Finally, a camera showed us our first glimpse of the actual flames.
Something large was being utterly consumed by a true inferno, from the looks of it, even while we watched as fascinated voyeurs.
Geof recognized what it was before I did.
“Jenny, it’s the Dime Store.”
“Oh, my God!” My hands flew to my mouth in shock. “Oh, no!”
“Man,” said David, with delighted relish, “look at that sucker burn.”
I stood there only long enough to hear the anchorwoman say in a voice-over, “Chief, would you say this tragic fire points up the importance of the city having adequate fire protection and insurance coverage for the festival that’s coming up next weekend?”
Guess what the fire chief said?
“Yes, Marilyn, I would say that it certainly does.”
I raced upstairs then, to slip on a different shirt. When I got back downstairs, Geof was already wearing a jacket, waiting at the bottom of the stairway, and he was holding out a jacket for me. I stuffed my arms into it, hiding my winces.
“You guys can’t leave me!”
It was an indignant shout from the living room.
“You’ll be all right!” Geof called back, without pity. “Just don’t get scared and shoot yourself!”
I expected an outburst of profanity in response to that, but there was only silence from the front room. I walked to the doorway and looked in on him. There he was, still a hump of teenager under blankets.
“The owners of the store are friends of mine,” I told him. “We want to offer any help we can. Will you really be okay, if we leave you here by yourself?”
My attention seemed to surprise him, even disarm him. I had the feeling that his next words slipped out before he had time to censor them. “Hey, listen, I understand. Don’t worry about it. You guys go on and do what you gotta do. I’m fine.”
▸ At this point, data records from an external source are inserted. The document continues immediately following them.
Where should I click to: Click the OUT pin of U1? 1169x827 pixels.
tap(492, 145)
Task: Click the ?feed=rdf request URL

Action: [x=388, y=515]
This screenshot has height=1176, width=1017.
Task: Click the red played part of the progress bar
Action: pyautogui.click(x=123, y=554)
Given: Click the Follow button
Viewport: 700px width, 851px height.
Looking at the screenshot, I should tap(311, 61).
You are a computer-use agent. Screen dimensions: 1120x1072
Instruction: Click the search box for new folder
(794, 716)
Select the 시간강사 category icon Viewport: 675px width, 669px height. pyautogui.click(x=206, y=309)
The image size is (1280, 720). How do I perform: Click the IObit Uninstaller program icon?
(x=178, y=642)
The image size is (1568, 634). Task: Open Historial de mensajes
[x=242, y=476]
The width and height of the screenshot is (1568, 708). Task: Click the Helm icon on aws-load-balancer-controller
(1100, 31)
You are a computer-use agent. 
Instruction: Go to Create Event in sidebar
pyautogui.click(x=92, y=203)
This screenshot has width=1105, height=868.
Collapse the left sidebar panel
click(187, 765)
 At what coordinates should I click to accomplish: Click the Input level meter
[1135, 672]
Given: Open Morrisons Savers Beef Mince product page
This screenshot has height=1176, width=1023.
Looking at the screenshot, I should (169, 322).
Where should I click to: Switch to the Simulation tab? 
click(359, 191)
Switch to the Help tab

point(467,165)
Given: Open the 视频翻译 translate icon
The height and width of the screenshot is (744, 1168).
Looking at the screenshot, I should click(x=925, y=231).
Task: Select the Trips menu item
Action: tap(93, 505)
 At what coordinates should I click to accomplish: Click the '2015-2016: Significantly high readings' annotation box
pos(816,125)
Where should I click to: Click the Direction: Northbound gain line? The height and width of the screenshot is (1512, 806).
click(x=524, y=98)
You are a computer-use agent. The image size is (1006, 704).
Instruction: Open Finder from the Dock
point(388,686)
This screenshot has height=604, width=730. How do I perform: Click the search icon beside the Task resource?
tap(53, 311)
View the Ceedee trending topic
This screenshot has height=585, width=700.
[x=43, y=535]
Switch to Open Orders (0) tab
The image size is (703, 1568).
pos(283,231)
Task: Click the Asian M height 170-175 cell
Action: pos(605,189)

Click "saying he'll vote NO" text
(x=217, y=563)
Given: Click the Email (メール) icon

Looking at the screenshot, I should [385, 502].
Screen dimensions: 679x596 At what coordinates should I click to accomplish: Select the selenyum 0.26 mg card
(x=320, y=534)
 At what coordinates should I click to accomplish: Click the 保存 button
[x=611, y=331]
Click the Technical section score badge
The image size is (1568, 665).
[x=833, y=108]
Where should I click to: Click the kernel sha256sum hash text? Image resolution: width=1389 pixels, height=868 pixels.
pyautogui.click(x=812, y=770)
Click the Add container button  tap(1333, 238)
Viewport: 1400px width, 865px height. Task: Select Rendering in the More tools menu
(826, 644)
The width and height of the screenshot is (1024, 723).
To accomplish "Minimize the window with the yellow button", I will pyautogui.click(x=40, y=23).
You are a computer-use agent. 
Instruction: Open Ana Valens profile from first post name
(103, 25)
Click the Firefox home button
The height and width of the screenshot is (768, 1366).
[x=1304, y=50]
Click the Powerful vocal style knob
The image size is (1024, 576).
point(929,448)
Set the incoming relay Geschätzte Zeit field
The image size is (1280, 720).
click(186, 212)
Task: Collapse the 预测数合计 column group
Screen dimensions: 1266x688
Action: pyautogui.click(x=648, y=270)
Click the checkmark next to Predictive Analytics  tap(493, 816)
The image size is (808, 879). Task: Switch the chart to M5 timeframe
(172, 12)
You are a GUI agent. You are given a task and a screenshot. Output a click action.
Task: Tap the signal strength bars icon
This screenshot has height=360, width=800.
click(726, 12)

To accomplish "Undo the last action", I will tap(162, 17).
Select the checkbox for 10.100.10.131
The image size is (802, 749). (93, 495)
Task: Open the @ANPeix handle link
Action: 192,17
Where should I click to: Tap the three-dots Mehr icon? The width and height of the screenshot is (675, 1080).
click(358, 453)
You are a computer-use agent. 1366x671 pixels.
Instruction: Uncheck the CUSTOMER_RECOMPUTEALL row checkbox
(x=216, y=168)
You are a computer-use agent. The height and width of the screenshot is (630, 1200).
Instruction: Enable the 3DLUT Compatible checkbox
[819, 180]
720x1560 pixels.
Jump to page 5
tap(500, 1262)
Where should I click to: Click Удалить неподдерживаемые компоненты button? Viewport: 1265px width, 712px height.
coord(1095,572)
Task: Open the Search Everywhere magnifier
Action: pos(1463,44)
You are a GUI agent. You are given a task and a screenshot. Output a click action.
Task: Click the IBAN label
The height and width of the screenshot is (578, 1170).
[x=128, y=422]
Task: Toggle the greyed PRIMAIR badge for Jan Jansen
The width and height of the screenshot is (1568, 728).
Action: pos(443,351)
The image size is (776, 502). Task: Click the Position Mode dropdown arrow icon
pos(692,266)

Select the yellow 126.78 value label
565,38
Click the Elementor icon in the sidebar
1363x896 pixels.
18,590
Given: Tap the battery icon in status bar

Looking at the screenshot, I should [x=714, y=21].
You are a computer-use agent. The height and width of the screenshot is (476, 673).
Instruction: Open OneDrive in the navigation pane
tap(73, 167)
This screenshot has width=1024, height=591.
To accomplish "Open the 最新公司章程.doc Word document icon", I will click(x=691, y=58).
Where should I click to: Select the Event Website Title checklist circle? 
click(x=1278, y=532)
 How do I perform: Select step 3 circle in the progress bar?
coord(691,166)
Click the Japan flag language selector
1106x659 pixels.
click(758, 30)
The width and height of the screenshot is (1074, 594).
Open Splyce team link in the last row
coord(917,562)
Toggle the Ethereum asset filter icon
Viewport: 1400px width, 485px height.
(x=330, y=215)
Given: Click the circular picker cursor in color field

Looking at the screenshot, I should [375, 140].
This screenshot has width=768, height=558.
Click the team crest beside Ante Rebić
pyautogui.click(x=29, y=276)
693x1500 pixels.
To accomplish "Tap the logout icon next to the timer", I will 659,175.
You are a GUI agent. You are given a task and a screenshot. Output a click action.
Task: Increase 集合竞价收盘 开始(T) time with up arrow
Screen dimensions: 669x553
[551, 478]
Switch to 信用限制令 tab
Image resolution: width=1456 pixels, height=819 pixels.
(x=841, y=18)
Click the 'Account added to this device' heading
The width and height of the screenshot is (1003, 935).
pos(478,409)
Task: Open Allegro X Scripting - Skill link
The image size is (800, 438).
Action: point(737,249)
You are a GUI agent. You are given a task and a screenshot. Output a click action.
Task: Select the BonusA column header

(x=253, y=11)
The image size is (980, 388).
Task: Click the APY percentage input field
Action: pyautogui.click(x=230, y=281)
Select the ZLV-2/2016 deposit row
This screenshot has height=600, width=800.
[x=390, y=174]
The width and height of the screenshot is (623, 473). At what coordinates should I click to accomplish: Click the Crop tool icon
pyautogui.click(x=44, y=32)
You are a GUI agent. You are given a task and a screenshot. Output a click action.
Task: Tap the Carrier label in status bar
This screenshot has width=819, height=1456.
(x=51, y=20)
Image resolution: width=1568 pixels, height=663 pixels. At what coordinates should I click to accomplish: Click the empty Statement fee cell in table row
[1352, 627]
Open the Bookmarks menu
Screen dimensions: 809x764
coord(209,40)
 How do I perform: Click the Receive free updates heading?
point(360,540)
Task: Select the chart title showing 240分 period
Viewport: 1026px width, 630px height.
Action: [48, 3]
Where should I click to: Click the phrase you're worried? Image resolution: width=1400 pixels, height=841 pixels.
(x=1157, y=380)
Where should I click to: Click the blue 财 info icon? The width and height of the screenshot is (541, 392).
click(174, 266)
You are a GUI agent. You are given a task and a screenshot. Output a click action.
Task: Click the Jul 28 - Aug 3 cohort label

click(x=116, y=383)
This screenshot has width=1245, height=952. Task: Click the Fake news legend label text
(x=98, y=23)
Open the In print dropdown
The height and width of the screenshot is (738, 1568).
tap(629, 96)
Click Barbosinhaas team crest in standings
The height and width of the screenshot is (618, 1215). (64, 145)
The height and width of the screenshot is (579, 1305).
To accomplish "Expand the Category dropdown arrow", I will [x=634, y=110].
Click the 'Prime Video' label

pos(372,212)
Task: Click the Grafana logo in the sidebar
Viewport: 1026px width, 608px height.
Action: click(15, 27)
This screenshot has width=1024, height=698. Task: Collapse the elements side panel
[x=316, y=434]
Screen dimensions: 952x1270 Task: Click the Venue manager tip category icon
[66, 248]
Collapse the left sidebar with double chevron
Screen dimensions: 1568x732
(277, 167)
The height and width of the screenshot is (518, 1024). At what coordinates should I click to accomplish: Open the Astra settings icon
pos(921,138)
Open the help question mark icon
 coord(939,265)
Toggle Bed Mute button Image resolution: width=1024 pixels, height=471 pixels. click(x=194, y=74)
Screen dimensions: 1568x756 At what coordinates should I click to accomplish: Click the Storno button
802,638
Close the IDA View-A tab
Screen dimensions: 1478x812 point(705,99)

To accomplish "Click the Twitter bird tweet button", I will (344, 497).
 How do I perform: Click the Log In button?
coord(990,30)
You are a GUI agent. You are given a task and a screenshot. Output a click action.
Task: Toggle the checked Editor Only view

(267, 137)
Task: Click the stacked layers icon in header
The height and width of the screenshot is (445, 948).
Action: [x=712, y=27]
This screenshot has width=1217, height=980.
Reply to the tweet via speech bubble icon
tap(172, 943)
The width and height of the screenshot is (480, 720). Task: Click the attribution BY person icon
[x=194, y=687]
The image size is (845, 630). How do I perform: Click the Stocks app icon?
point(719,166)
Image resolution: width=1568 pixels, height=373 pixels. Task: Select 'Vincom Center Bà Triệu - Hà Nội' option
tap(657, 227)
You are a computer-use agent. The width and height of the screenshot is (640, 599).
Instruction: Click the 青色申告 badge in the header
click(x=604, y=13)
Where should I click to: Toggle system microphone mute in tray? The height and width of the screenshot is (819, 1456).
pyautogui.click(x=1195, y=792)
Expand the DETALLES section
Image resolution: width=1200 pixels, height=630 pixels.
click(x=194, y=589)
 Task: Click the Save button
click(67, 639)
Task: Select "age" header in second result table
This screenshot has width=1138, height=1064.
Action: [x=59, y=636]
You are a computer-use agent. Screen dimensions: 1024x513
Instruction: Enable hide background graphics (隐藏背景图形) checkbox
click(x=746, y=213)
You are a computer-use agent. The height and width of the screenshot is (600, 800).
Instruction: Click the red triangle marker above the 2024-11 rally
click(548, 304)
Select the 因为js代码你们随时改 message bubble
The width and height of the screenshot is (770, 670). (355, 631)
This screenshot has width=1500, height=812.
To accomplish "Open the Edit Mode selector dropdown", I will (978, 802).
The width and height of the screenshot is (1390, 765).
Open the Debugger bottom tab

I smiled my appreciation at him, but he had already turned back to the television. They were still showing the burning of the Dime Store. It was big, big news on a Saturday night in our town, and from what I could see, the firemen weren’t having much luck in putting out the fire.
Only on the way into town did I finally remember to tell Geof about the whispered conversation I had overheard while I was underneath the speaker’s platform that day.
“With this fire, we’ll be lucky if we can spare anybody to go out there,” he said, but he got on his car phone to talk to the dispatcher. When he hung up, he looked frustrated. “She’ll try. I suppose I could do it. But I’d rather send somebody they won’t recognize.”
I asked him why.
“Because if our guy gets detected, as a last ditch he can claim he’s a local nature lover who heard about the meeting and wants to join in. If Lew saw me, that would be the end of it right there.” He shook his head. “No, I can’t be the one. We’ll have to hope she comes up with somebody else.”
All that wood. It burned like a bonfire. The modest and old-fashioned retail store that had been a beloved institution in Port Frederick was half gone to ashes by the time we got there.
It was amazing, how people reacted to that fire.
They walked, drove, wandered over from miles around—pulled to the sight of the end of a tradition in so many of their—our—families for generations. The fire blocked traffic, snarling it completely, but that didn’t seem to matter to any of us. All of the fire-fighting equipment was already in place, along with most of our police force, both the on-duty cops and the ones who were supposed to be off-duty at that time. Like everybody else, they came streaming in, leaving their own cars parked wherever they found space, then threading their way into the heart of things to take on assignments in crowd control, or in helping the firemen however they could.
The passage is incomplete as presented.